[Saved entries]
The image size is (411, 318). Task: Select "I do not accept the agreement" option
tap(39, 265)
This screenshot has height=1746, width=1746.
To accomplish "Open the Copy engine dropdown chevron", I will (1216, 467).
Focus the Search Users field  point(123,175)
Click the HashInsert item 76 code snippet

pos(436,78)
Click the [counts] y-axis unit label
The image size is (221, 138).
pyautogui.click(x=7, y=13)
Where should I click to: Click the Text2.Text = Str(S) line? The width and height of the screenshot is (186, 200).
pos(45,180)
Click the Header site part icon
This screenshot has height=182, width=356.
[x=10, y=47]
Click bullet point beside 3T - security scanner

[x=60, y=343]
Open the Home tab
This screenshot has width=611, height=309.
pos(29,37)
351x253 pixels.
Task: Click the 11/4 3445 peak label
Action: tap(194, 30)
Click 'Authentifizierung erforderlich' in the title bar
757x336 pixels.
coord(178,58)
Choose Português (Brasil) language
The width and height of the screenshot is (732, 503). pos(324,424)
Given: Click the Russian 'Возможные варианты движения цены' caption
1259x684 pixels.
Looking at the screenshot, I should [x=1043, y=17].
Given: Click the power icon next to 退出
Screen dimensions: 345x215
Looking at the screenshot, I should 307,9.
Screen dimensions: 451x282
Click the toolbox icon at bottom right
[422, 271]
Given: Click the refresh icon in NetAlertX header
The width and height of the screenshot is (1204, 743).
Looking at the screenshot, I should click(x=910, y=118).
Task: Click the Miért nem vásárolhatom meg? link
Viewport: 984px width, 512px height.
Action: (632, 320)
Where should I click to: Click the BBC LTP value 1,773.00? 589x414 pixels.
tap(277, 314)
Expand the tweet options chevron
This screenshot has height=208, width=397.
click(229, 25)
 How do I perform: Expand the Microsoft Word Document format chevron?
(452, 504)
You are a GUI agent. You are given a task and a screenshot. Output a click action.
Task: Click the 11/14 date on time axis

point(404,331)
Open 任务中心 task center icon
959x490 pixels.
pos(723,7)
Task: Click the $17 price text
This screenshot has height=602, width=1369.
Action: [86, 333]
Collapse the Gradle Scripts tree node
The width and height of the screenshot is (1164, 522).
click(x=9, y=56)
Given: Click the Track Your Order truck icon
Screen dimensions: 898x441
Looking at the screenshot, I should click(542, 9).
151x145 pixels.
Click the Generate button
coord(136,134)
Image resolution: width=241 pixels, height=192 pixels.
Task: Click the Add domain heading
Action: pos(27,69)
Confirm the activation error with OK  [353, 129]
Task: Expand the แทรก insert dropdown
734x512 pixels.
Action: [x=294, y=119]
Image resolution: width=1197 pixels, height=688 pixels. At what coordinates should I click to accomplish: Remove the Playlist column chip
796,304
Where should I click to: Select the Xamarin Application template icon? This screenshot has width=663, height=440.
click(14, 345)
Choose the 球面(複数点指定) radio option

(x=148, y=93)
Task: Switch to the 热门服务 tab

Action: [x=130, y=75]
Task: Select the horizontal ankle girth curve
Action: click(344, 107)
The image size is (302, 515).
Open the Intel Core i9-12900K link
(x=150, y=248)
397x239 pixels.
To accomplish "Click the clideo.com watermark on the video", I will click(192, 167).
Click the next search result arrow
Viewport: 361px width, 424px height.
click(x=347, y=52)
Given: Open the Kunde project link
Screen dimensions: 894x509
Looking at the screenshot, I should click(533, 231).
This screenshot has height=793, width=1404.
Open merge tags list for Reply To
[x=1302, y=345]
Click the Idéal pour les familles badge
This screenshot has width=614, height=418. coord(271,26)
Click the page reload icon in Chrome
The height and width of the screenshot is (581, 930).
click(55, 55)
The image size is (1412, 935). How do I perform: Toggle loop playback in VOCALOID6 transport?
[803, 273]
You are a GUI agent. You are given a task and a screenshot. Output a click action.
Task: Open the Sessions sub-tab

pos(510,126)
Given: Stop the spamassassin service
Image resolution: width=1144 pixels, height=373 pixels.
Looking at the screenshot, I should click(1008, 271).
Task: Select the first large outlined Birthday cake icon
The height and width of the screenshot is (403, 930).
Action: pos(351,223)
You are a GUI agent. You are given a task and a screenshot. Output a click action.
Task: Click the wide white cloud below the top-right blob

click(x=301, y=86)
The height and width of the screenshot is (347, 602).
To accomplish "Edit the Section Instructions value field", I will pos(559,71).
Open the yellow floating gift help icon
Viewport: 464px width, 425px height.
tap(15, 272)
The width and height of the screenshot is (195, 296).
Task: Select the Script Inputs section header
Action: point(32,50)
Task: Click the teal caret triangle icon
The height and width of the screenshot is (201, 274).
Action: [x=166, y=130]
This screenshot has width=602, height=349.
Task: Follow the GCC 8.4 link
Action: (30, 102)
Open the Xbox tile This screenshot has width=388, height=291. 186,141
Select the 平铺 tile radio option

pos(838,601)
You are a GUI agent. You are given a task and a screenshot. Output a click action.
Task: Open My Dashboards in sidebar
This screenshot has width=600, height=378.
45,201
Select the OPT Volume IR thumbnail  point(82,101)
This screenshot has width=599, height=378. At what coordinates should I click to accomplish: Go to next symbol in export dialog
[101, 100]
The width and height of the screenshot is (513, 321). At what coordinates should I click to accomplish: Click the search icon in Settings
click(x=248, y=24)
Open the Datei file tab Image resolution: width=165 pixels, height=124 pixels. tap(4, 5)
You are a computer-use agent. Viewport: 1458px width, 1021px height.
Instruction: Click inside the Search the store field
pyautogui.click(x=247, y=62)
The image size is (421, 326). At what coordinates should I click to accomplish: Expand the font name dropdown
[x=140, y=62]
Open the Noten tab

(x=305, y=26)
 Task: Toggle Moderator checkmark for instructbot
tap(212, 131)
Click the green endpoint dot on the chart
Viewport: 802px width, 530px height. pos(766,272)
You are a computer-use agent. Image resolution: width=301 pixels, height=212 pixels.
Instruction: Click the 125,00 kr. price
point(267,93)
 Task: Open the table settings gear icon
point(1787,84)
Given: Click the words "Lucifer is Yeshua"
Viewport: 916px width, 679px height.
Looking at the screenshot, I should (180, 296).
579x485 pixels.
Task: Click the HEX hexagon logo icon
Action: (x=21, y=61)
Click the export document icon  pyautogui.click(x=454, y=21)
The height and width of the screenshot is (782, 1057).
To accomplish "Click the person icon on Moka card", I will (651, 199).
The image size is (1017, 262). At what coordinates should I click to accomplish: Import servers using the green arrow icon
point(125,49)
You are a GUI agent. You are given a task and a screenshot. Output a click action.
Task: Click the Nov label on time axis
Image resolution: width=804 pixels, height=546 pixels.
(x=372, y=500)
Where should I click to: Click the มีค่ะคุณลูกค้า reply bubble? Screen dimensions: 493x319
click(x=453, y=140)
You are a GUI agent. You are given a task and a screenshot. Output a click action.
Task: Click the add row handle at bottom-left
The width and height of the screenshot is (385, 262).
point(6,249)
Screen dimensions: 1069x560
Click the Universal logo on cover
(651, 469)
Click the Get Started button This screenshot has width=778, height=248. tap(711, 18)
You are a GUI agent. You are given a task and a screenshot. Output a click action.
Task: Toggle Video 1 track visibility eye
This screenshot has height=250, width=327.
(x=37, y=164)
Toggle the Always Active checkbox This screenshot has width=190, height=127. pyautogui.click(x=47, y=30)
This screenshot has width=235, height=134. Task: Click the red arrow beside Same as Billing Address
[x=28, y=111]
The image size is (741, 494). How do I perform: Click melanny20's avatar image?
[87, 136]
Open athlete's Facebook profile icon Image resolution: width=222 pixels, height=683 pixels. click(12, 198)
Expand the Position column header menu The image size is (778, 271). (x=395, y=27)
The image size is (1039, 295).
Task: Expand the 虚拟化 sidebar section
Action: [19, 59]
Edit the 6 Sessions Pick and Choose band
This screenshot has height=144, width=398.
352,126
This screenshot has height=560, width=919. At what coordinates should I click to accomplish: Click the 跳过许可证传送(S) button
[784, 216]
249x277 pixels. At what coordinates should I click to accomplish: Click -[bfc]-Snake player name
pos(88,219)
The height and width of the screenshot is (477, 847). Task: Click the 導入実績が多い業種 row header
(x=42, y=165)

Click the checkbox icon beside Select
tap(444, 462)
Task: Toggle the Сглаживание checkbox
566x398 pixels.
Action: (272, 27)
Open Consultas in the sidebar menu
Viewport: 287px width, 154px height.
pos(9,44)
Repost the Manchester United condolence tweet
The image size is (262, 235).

* Description of the task
All that belongs in the answer is the lines from the start of the entries above through the line containing "Screen dimensions: 451x282", each given exactly.

* The completed task
The image size is (411, 318). Task: Select "I do not accept the agreement" option
tap(39, 265)
This screenshot has height=1746, width=1746.
To accomplish "Open the Copy engine dropdown chevron", I will (1216, 467).
Focus the Search Users field  point(123,175)
Click the HashInsert item 76 code snippet

pos(436,78)
Click the [counts] y-axis unit label
The image size is (221, 138).
pyautogui.click(x=7, y=13)
Where should I click to: Click the Text2.Text = Str(S) line? The width and height of the screenshot is (186, 200).
pos(45,180)
Click the Header site part icon
This screenshot has height=182, width=356.
[x=10, y=47]
Click bullet point beside 3T - security scanner

[x=60, y=343]
Open the Home tab
This screenshot has width=611, height=309.
pos(29,37)
351x253 pixels.
Task: Click the 11/4 3445 peak label
Action: tap(194, 30)
Click 'Authentifizierung erforderlich' in the title bar
757x336 pixels.
coord(178,58)
Choose Português (Brasil) language
The width and height of the screenshot is (732, 503). pos(324,424)
Given: Click the Russian 'Возможные варианты движения цены' caption
1259x684 pixels.
Looking at the screenshot, I should [x=1043, y=17].
Given: Click the power icon next to 退出
Screen dimensions: 345x215
Looking at the screenshot, I should 307,9.
Screen dimensions: 451x282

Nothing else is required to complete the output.